▽

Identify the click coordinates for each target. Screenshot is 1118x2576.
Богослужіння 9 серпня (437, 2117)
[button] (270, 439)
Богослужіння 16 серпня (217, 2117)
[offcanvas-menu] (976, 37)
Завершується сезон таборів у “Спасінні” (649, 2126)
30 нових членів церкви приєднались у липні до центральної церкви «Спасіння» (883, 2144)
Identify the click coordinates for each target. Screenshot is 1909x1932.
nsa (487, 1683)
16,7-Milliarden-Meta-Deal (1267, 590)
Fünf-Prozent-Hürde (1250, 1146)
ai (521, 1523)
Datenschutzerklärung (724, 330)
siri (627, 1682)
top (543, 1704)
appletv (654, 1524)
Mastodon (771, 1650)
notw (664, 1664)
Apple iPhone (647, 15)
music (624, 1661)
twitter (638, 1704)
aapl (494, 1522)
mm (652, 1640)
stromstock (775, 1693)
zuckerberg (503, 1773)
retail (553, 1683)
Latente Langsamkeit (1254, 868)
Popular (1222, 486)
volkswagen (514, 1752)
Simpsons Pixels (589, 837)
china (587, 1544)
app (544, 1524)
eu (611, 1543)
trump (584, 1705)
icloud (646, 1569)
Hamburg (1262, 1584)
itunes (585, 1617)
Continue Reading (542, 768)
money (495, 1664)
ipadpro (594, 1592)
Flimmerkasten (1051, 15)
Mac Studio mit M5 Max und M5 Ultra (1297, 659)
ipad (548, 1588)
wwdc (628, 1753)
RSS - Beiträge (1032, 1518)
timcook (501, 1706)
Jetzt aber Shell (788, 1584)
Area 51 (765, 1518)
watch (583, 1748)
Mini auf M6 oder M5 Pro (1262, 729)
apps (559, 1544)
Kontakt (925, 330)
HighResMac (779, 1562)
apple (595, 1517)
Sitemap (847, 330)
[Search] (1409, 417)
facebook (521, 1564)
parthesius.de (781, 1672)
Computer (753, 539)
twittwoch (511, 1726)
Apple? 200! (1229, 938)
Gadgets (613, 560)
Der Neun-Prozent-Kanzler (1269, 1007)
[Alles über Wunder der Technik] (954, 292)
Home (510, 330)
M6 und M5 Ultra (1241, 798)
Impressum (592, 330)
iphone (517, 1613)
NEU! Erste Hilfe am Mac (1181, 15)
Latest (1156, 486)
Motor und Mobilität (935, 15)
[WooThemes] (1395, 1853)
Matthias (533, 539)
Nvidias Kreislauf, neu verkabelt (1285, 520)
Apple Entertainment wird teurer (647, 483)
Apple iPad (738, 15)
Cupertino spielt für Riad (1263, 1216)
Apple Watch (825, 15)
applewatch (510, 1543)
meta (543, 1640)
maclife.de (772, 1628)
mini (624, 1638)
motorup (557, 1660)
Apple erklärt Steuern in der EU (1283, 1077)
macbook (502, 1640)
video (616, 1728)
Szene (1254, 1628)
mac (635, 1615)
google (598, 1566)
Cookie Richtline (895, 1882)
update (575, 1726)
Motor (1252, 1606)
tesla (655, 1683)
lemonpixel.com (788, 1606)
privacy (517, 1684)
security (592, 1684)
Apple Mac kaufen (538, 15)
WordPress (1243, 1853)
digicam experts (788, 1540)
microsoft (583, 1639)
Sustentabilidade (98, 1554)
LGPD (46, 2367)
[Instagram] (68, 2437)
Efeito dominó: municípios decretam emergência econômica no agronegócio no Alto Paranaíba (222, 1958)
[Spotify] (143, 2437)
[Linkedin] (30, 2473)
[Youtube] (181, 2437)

△

Could you reproduce every record exactly as written?

Identify the click coordinates for each target. Screenshot is 1118x2576.
Богослужіння 9 серпня (437, 2117)
[button] (270, 439)
Богослужіння 16 серпня (217, 2117)
[offcanvas-menu] (976, 37)
Завершується сезон таборів у “Спасінні” (649, 2126)
30 нових членів церкви приєднались у липні до центральної церкви «Спасіння» (883, 2144)
Identify the click coordinates for each target. Screenshot is 1909x1932.
nsa (487, 1683)
16,7-Milliarden-Meta-Deal (1267, 590)
Fünf-Prozent-Hürde (1250, 1146)
ai (521, 1523)
Datenschutzerklärung (724, 330)
siri (627, 1682)
top (543, 1704)
appletv (654, 1524)
Mastodon (771, 1650)
notw (664, 1664)
Apple iPhone (647, 15)
music (624, 1661)
twitter (638, 1704)
aapl (494, 1522)
mm (652, 1640)
stromstock (775, 1693)
zuckerberg (503, 1773)
retail (553, 1683)
Latente Langsamkeit (1254, 868)
Popular (1222, 486)
volkswagen (514, 1752)
Simpsons Pixels (589, 837)
china (587, 1544)
app (544, 1524)
eu (611, 1543)
trump (584, 1705)
icloud (646, 1569)
Hamburg (1262, 1584)
itunes (585, 1617)
Continue Reading (542, 768)
money (495, 1664)
ipadpro (594, 1592)
Flimmerkasten (1051, 15)
Mac Studio mit M5 Max und M5 Ultra (1297, 659)
ipad (548, 1588)
wwdc (628, 1753)
RSS - Beiträge (1032, 1518)
timcook (501, 1706)
Jetzt aber Shell (788, 1584)
Area 51 (765, 1518)
watch (583, 1748)
Mini auf M6 oder M5 Pro (1262, 729)
apps (559, 1544)
Kontakt (925, 330)
HighResMac (779, 1562)
apple (595, 1517)
Sitemap (847, 330)
[Search] (1409, 417)
facebook (521, 1564)
parthesius.de (781, 1672)
Computer (753, 539)
twittwoch (511, 1726)
Apple? 200! (1229, 938)
Gadgets (613, 560)
Der Neun-Prozent-Kanzler (1269, 1007)
[Alles über Wunder der Technik] (954, 292)
Home (510, 330)
M6 und M5 Ultra (1241, 798)
Impressum (592, 330)
iphone (517, 1613)
NEU! Erste Hilfe am Mac (1181, 15)
Latest (1156, 486)
Motor und Mobilität (935, 15)
[WooThemes] (1395, 1853)
Matthias (533, 539)
Nvidias Kreislauf, neu verkabelt (1285, 520)
Apple Entertainment wird teurer (647, 483)
Apple iPad (738, 15)
Cupertino spielt für Riad (1263, 1216)
Apple Watch (825, 15)
applewatch (510, 1543)
meta (543, 1640)
maclife.de (772, 1628)
mini (624, 1638)
motorup (557, 1660)
Apple erklärt Steuern in der EU (1283, 1077)
macbook (502, 1640)
video (616, 1728)
Szene (1254, 1628)
mac (635, 1615)
google (598, 1566)
Cookie Richtline (895, 1882)
update (575, 1726)
Motor (1252, 1606)
tesla (655, 1683)
lemonpixel.com (788, 1606)
privacy (517, 1684)
security (592, 1684)
Apple Mac kaufen (538, 15)
WordPress (1243, 1853)
digicam experts (788, 1540)
microsoft (583, 1639)
Sustentabilidade (98, 1554)
LGPD (46, 2367)
[Instagram] (68, 2437)
Efeito dominó: municípios decretam emergência econômica no agronegócio no Alto Paranaíba (222, 1958)
[Spotify] (143, 2437)
[Linkedin] (30, 2473)
[Youtube] (181, 2437)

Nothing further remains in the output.